**Testo di origine**:
____
Ecco la seconda parte dello stralcio dedicato a Ischia dell’opera ‘Things seen in the bay of Naples’ (qui la prima parte). Qui Mackinnon si concentra su alcuni tratti della storia dell’isola verde. (ENGLISH VERSION)
Il paese d’Ischia cerca di mantenere alta la rispettabilità dell’isola con il suo castello medievale, costruito da Alfonso V d’Aragona. Ha dato asilo dietro le sue possenti mura a molti nobili rifugiati, non ultima Vittoria Colonna, la quale – ascoltando il lamento del mare dai suoi parapetti – deve aver pensato tristemente ai giorni andati, quando da sposa felice aveva ammirato la stessa scena con tutta la gioia e la speranza della giovinezza. La montagna e il mare rimangono, ma una foschia di dolore nasconde la loro bellezza e rivela solo il loro rigore.
Da quel castello esplodeva l’avviso che annunciava l’avvicinamento dei crudeli corsari. Una volta quella scarica fu scambiata per un saluto da parte dei cavalieri francesi di Malta, i quali stavano navigando oltre con la loro nave. Per non essere superati in cortesia risposero al complimento, e resero così nota la loro presenza ai pirati, i quali piombarono su di loro e li portarono via come prigionieri. In questo caso la cortesia ricevette un premio crudele.
____
**Voci fornite**:
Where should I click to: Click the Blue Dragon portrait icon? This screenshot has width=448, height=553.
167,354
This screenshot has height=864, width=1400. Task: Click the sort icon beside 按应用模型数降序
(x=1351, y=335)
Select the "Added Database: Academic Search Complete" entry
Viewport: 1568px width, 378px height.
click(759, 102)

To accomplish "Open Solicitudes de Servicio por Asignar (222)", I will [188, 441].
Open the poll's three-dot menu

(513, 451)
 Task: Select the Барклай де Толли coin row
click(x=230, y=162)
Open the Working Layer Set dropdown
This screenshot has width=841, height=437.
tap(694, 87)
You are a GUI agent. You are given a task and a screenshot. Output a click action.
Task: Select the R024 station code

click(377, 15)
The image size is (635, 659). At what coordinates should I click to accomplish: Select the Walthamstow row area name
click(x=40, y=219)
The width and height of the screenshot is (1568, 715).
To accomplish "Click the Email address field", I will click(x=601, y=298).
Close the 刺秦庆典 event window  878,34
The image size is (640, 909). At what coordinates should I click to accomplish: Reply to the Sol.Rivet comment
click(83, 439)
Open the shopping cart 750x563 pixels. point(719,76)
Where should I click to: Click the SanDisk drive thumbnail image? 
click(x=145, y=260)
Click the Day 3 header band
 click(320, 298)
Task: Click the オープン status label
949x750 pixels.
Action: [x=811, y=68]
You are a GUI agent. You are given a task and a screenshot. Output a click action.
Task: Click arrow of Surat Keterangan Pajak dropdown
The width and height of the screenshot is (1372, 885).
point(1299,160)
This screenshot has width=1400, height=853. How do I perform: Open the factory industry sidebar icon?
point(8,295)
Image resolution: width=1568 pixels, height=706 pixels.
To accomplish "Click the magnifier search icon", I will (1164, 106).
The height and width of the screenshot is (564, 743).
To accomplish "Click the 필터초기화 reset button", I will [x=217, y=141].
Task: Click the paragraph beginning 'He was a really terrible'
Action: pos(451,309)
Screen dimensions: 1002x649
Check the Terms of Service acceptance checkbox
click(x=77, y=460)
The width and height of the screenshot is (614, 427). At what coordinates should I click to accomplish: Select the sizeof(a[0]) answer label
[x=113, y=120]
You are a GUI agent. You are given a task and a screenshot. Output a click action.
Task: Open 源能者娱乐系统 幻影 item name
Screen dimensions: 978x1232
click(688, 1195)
____
**Le tue istruzioni**:
Per favore, riprendi il brano su Ischia e prosegui dopo la sua ultima frase. Le voci provengono da un'altra fonte.

**Risposta al compito**:
Gli scenari cambiano, ma una cosa rimane costante, il lambire delle onde contro queste scogliere rocciose: e brillando alla luce del sole esse ci accecano, creando una foschia onirica dalla quale emergono strani navi. Siamo di nuovo in quei giorni andati in cui la civiltà, così com’era, ha affrontato con l’instancabile spirito d’avventura moderno l’Occidente sconosciuto. Con il remo e la vela egli ha spinto in avanti la sua piccola nave, e quando raggiunge questa baia sente che la terra non può offrirgli un posto più invitante. Così, intorno al 1015 a. C., egli sbarca con i suoi compagni emigranti. Portano con loro le storie dei loro dei, e anche queste trovano una nuova ambientazione. Ischia diventa nella mitologia la residenza del gigante Tifeo, che, bruciato dai lampi di Giove, rispose lanciando lava e rocce al Cielo.
Quel fascino classico rimane ancora attaccato a questo luogo. Attraversata la terra degli uomini i racconti mitici hanno trovato riposo nei Campi Elisi, e sul Monte dell’Inferno di cui Omero cantava: «Disgrazia della stirpe alata, il suo ventre sulfureo emetteva un ruscello di veleno nauseante; nero di tenebre, pieno di tetri boschi, le tribù circostanti lo veneravano con profondo ardore religioso».[1] Quando ispezioniamo questi luoghi più da vicino capiamo che fortunato ritrovamento essi fossero per la mitologia. Quando dobbiamo misurarci con il favoloso, delle prove materiali sono di grande aiuto per mettere a tacere il dubbio. Qui il Cielo e l’Inferno erano l’uno accanto all’altro: che altra prova era necessaria?
Ma per quanto i nostri pensieri stiano vagando, noi cerchiamo ancora l’Epomeo. Berkeley, scrivendo al poeta Pope, disse della vista: «Hai il più bel panorama del mondo, coprendo con un solo sguardo – oltre a diverse isole graziose che giacciono ai tuoi piedi – un tratto d’Italia di circa trecento miglia in lunghezza, dal promontorio di Anzio al Capo di Palinuro».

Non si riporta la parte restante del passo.